TASK BRIEF ->
Transcribe all records, preserving every character.

====== RECORDS FOR THE TASK ======

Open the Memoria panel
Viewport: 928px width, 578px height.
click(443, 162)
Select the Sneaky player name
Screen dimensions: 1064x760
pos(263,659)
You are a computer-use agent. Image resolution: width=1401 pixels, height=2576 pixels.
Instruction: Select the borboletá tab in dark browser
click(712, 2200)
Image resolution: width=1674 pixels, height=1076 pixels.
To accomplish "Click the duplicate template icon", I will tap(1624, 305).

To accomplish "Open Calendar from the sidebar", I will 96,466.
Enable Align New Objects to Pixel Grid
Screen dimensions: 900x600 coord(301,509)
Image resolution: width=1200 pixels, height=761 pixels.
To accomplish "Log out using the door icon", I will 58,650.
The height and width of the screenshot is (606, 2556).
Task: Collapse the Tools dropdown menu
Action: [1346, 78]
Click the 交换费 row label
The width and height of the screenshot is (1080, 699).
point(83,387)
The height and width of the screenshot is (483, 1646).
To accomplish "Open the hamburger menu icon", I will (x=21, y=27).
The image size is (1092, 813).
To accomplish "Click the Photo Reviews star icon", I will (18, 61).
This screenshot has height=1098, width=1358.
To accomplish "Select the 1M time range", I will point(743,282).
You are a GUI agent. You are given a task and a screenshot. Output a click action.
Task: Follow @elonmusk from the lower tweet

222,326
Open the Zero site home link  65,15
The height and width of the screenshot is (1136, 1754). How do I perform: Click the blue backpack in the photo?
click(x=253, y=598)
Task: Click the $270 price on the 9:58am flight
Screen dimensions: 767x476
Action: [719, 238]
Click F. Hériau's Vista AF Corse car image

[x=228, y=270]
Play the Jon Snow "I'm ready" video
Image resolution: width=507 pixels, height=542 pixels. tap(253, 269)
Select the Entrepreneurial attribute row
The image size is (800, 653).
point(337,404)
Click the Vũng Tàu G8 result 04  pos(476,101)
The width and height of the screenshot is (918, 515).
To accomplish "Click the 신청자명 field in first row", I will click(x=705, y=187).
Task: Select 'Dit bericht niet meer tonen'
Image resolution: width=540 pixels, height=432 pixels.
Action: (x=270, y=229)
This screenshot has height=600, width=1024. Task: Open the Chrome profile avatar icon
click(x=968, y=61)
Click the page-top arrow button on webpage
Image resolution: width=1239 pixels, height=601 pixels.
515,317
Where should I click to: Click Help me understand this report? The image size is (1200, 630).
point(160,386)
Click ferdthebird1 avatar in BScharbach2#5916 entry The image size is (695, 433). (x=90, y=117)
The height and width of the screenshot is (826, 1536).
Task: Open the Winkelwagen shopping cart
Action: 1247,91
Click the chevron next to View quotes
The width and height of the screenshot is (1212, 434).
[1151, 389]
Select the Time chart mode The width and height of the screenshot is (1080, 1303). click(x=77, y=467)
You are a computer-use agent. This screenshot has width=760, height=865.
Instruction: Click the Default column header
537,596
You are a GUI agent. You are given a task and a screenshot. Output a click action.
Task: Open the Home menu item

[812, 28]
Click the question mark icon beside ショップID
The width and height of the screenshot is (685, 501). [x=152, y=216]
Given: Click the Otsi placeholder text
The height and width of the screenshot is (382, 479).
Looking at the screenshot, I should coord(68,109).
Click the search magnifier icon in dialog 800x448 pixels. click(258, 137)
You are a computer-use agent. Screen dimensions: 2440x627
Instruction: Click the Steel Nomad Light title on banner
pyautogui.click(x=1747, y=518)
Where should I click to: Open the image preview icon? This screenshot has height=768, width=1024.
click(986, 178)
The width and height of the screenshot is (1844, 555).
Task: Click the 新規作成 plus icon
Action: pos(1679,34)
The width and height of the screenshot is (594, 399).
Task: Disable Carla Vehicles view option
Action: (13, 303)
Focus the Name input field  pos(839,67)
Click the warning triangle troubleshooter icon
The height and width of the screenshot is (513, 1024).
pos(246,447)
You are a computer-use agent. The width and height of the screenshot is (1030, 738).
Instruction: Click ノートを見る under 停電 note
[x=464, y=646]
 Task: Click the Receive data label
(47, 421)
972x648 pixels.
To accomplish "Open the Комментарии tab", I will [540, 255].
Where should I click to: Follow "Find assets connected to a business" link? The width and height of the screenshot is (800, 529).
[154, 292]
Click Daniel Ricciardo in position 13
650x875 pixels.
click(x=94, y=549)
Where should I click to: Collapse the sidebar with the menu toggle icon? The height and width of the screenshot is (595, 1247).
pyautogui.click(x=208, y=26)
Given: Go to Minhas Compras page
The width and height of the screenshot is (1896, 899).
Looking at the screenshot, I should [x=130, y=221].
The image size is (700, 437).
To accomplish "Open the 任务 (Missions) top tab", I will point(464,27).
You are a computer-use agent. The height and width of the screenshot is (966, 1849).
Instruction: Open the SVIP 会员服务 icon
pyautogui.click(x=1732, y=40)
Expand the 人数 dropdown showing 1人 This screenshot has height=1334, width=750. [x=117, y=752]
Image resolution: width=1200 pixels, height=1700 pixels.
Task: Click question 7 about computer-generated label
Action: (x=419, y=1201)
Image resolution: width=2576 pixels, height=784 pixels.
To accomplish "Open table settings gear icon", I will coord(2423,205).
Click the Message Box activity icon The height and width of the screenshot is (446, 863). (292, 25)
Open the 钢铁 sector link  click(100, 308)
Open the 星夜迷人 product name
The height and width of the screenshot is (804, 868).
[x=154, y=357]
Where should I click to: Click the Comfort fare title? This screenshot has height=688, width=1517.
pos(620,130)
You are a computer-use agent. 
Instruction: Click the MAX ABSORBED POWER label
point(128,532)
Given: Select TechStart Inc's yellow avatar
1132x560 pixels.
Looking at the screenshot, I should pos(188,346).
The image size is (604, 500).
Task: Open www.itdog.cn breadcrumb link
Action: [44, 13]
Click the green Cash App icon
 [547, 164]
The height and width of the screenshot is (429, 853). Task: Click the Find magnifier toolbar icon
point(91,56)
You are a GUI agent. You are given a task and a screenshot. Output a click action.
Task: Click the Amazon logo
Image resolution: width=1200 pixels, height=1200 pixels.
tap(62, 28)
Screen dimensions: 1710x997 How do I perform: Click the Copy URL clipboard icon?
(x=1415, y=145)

======

OUTPUT BELOW ->
Open the Memoria panel
Viewport: 928px width, 578px height.
click(443, 162)
Select the Sneaky player name
Screen dimensions: 1064x760
pos(263,659)
You are a computer-use agent. Image resolution: width=1401 pixels, height=2576 pixels.
Instruction: Select the borboletá tab in dark browser
click(712, 2200)
Image resolution: width=1674 pixels, height=1076 pixels.
To accomplish "Click the duplicate template icon", I will tap(1624, 305).

To accomplish "Open Calendar from the sidebar", I will 96,466.
Enable Align New Objects to Pixel Grid
Screen dimensions: 900x600 coord(301,509)
Image resolution: width=1200 pixels, height=761 pixels.
To accomplish "Log out using the door icon", I will 58,650.
The height and width of the screenshot is (606, 2556).
Task: Collapse the Tools dropdown menu
Action: [1346, 78]
Click the 交换费 row label
The width and height of the screenshot is (1080, 699).
point(83,387)
The height and width of the screenshot is (483, 1646).
To accomplish "Open the hamburger menu icon", I will (x=21, y=27).
The image size is (1092, 813).
To accomplish "Click the Photo Reviews star icon", I will (18, 61).
This screenshot has height=1098, width=1358.
To accomplish "Select the 1M time range", I will point(743,282).
You are a GUI agent. You are given a task and a screenshot. Output a click action.
Task: Follow @elonmusk from the lower tweet

222,326
Open the Zero site home link  65,15
The height and width of the screenshot is (1136, 1754). How do I perform: Click the blue backpack in the photo?
click(x=253, y=598)
Task: Click the $270 price on the 9:58am flight
Screen dimensions: 767x476
Action: [719, 238]
Click F. Hériau's Vista AF Corse car image

[x=228, y=270]
Play the Jon Snow "I'm ready" video
Image resolution: width=507 pixels, height=542 pixels. tap(253, 269)
Select the Entrepreneurial attribute row
The image size is (800, 653).
point(337,404)
Click the Vũng Tàu G8 result 04  pos(476,101)
The width and height of the screenshot is (918, 515).
To accomplish "Click the 신청자명 field in first row", I will click(x=705, y=187).
Task: Select 'Dit bericht niet meer tonen'
Image resolution: width=540 pixels, height=432 pixels.
Action: (x=270, y=229)
This screenshot has height=600, width=1024. Task: Open the Chrome profile avatar icon
click(x=968, y=61)
Click the page-top arrow button on webpage
Image resolution: width=1239 pixels, height=601 pixels.
515,317
Where should I click to: Click Help me understand this report? The image size is (1200, 630).
point(160,386)
Click ferdthebird1 avatar in BScharbach2#5916 entry The image size is (695, 433). (x=90, y=117)
The height and width of the screenshot is (826, 1536).
Task: Open the Winkelwagen shopping cart
Action: 1247,91
Click the chevron next to View quotes
The width and height of the screenshot is (1212, 434).
[1151, 389]
Select the Time chart mode The width and height of the screenshot is (1080, 1303). click(x=77, y=467)
You are a computer-use agent. This screenshot has width=760, height=865.
Instruction: Click the Default column header
537,596
You are a GUI agent. You are given a task and a screenshot. Output a click action.
Task: Open the Home menu item

[812, 28]
Click the question mark icon beside ショップID
The width and height of the screenshot is (685, 501). [x=152, y=216]
Given: Click the Otsi placeholder text
The height and width of the screenshot is (382, 479).
Looking at the screenshot, I should coord(68,109).
Click the search magnifier icon in dialog 800x448 pixels. click(258, 137)
You are a computer-use agent. Screen dimensions: 2440x627
Instruction: Click the Steel Nomad Light title on banner
pyautogui.click(x=1747, y=518)
Where should I click to: Open the image preview icon? This screenshot has height=768, width=1024.
click(986, 178)
The width and height of the screenshot is (1844, 555).
Task: Click the 新規作成 plus icon
Action: pos(1679,34)
The width and height of the screenshot is (594, 399).
Task: Disable Carla Vehicles view option
Action: (13, 303)
Focus the Name input field  pos(839,67)
Click the warning triangle troubleshooter icon
The height and width of the screenshot is (513, 1024).
pos(246,447)
You are a computer-use agent. The width and height of the screenshot is (1030, 738).
Instruction: Click ノートを見る under 停電 note
[x=464, y=646]
 Task: Click the Receive data label
(47, 421)
972x648 pixels.
To accomplish "Open the Комментарии tab", I will [540, 255].
Where should I click to: Follow "Find assets connected to a business" link? The width and height of the screenshot is (800, 529).
[154, 292]
Click Daniel Ricciardo in position 13
650x875 pixels.
click(x=94, y=549)
Where should I click to: Collapse the sidebar with the menu toggle icon? The height and width of the screenshot is (595, 1247).
pyautogui.click(x=208, y=26)
Given: Go to Minhas Compras page
The width and height of the screenshot is (1896, 899).
Looking at the screenshot, I should [x=130, y=221].
The image size is (700, 437).
To accomplish "Open the 任务 (Missions) top tab", I will point(464,27).
You are a computer-use agent. The height and width of the screenshot is (966, 1849).
Instruction: Open the SVIP 会员服务 icon
pyautogui.click(x=1732, y=40)
Expand the 人数 dropdown showing 1人 This screenshot has height=1334, width=750. [x=117, y=752]
Image resolution: width=1200 pixels, height=1700 pixels.
Task: Click question 7 about computer-generated label
Action: (x=419, y=1201)
Image resolution: width=2576 pixels, height=784 pixels.
To accomplish "Open table settings gear icon", I will coord(2423,205).
Click the Message Box activity icon The height and width of the screenshot is (446, 863). (292, 25)
Open the 钢铁 sector link  click(100, 308)
Open the 星夜迷人 product name
The height and width of the screenshot is (804, 868).
[x=154, y=357]
Where should I click to: Click the Comfort fare title? This screenshot has height=688, width=1517.
pos(620,130)
You are a computer-use agent. 
Instruction: Click the MAX ABSORBED POWER label
point(128,532)
Given: Select TechStart Inc's yellow avatar
1132x560 pixels.
Looking at the screenshot, I should pos(188,346).
The image size is (604, 500).
Task: Open www.itdog.cn breadcrumb link
Action: [44, 13]
Click the green Cash App icon
 [547, 164]
The height and width of the screenshot is (429, 853). Task: Click the Find magnifier toolbar icon
point(91,56)
You are a GUI agent. You are given a task and a screenshot. Output a click action.
Task: Click the Amazon logo
Image resolution: width=1200 pixels, height=1200 pixels.
tap(62, 28)
Screen dimensions: 1710x997 How do I perform: Click the Copy URL clipboard icon?
(x=1415, y=145)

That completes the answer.